Many times, when I go visit people, I smile, have a great time. What people don’t see is the next day when I am almost in tears from back and leg pain. I swallow pain killers when make me lethargic, but at least keep me functional.
I didn’t ask or plan for a disc to calcify in my spine, and then collapse. I also didn’t expect 6 weeks after the surgery for someone to make me walk, using a cane, for 2 kilometers. It set back my recovery at least two weeks. Then, SOMEONE not learning from what happened to me, two weeks later, we go to a cinema with horrible seats (not going to mention the hobbling walk to the cinema and back), and THEN to a cafe with even worse ones.
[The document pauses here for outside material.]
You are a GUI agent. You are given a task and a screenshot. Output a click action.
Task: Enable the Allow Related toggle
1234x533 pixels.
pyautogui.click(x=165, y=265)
Did I mention the low to the ground sports car, where I was pretty my folded up in the seat, knees up at a 70 degree angle? It was all I could do not to sob uncontrollably in pain. It took me 3 weeks to recover from that movie/cafe combo.
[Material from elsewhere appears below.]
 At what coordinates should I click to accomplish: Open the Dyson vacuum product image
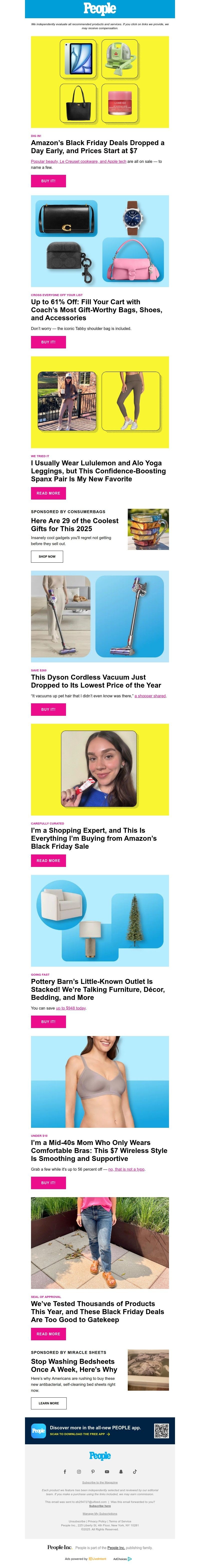[100, 616]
Too often, chairs and sofas are too low (I’m supposed to sit with my knees at an angle UNDER my hips). Getting out of them after sitting for a while is, no joke, white hot agony. But I smile, and never let on.
Of course the next day, I am a case of “Better Living Through Chemistry”.
I can’t walk faster, but I’m not ‘lazy’. Many have seen me doing yardwork, go on all day photowalks, go for long hikes in the woods, or over rocky terrain. Stalking birds for hour after hour.
So, when we go for a walk through the city, I have two choices. Get left way behind, or limp to walk faster and schedule the eating of pain meds the next day. Ain’t that a hoot?